1. Figure out your budget
You probably have an area in mind already so all you have left to figure out is your budget. If it’s your first property, banks will usually give you 90% of the required amount, so long as the instalments come up to no more than ⅓ of your income (net of other instalments). If you have a good credit record though, the instalment may even come up to ½ of your net income.
Keep in mind that you would need several thousand more ringgit to pay for stamp duty (or memorandum of transfer) and other legal charges. For, say, a RM450,000 house, these costs can come up to nearly RM20,000.
Interest rates may also increase some time in the coming years, so don’t calculate monthly loan instalments which are too high a proportion of your monthly income.
2. Look for your property
To look for property on YouProperty.com.my, just type in the areas you are interested in, together with your budget. You can also search by built-up area, number of bedrooms or bathrooms, tenure, furnishing and age of listing.
Another way is to go to YouProperty.com.my’s Find Agent section, where you can get in touch with agents working in areas you are interested in. They can then guide you along the process.
You can even do more research on your favourite areas by clicking the Property News.
Alternatively, you can go to YouProperty Search classifieds section, or tell everyone you know that you are looking for a new home in order to hear about word-of-mouth offers.
If it’s a developer property you are after, which is under construction, developers usually ask interested buyers to register on the developer’s website first, or within www.YouProperty.com.my’s “Featured Developments”.

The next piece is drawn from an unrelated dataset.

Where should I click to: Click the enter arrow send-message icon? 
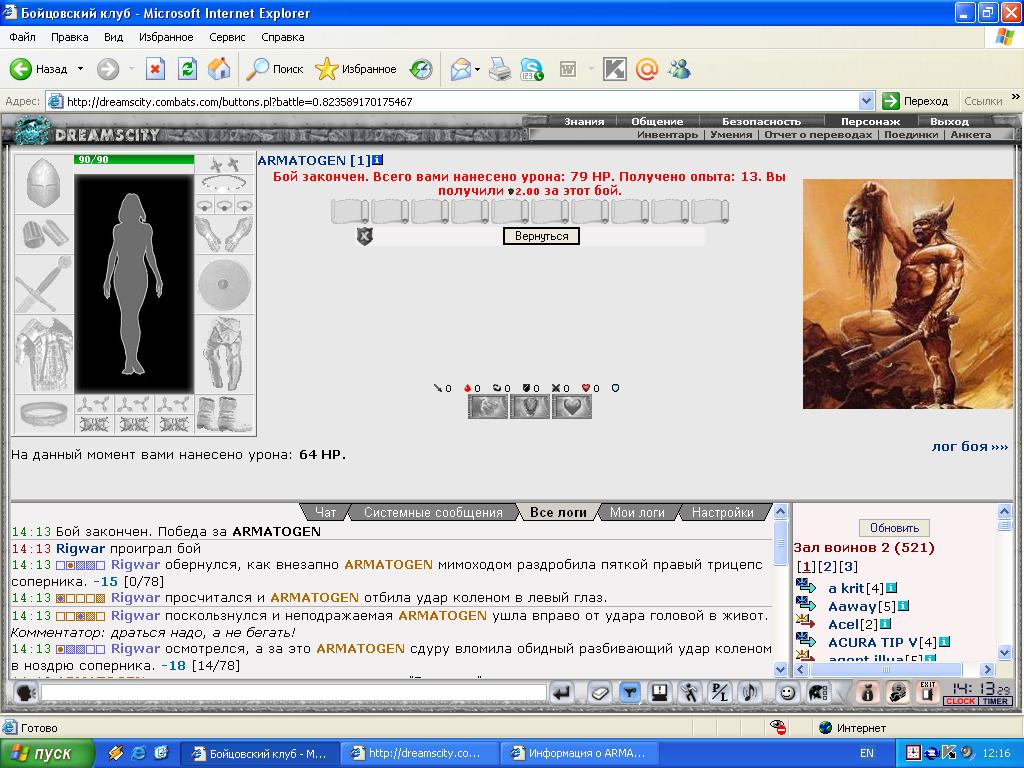[562, 692]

When the developer is ready, it will have a sales preview or sales launch at its sales gallery, which may or may not be at the project’s site. Here, you can select your unit, and pay a booking fee for the unit. There may be some units or floors set aside for Bumiputra buyers–Bumiputra units or Bumi lots.

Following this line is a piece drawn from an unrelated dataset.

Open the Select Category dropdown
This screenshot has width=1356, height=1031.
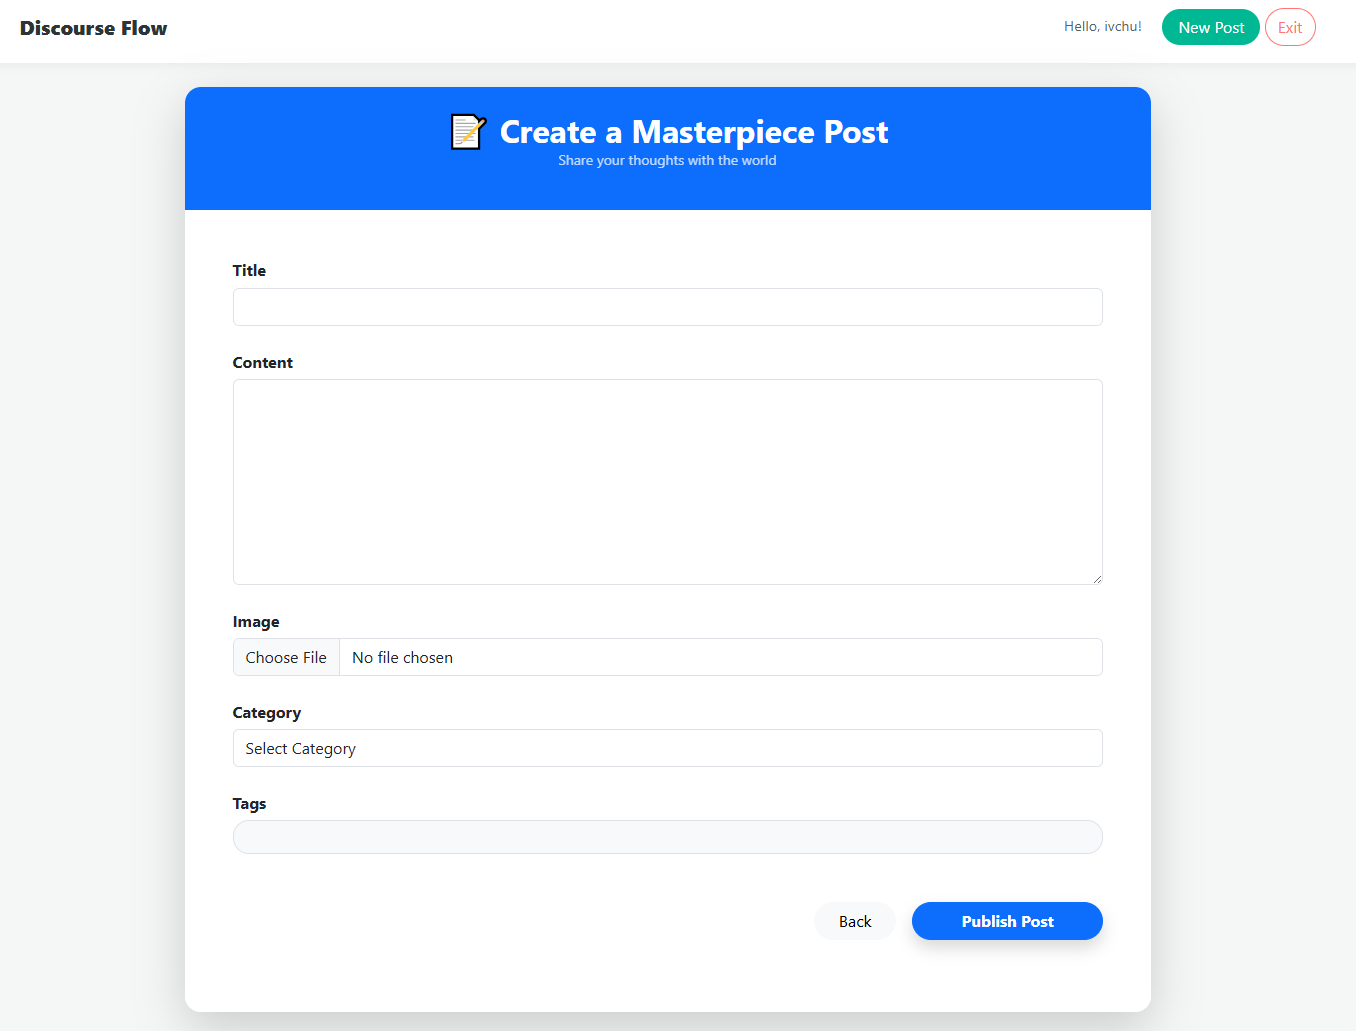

With a developer property, you will likely have to wait between two to four years for the property to be completed as most projects in Malaysia are under construction when sales are first opened to buyers. For residential properties which come under the purview of the Housing Development Act, properties need to be handed over to purchasers within 24 months from signing the sale and purchase agreement (SPA) for landed properties or 36 months for strata properties.
From 2015, however, the Government has proposed that buyers only completely pay for their properties when they are already built, under the build-then-sell model.
3. View the property
Once you spot something interesting, call the agent; he or she will set up a viewing. A good question to ask the agent is how long he or she has been marketing this property.
If it has just come on the market, there is a good chance you can get it at a good price. If it has been on the market for some time, the price may still be quite high and this would give you some bargaining power.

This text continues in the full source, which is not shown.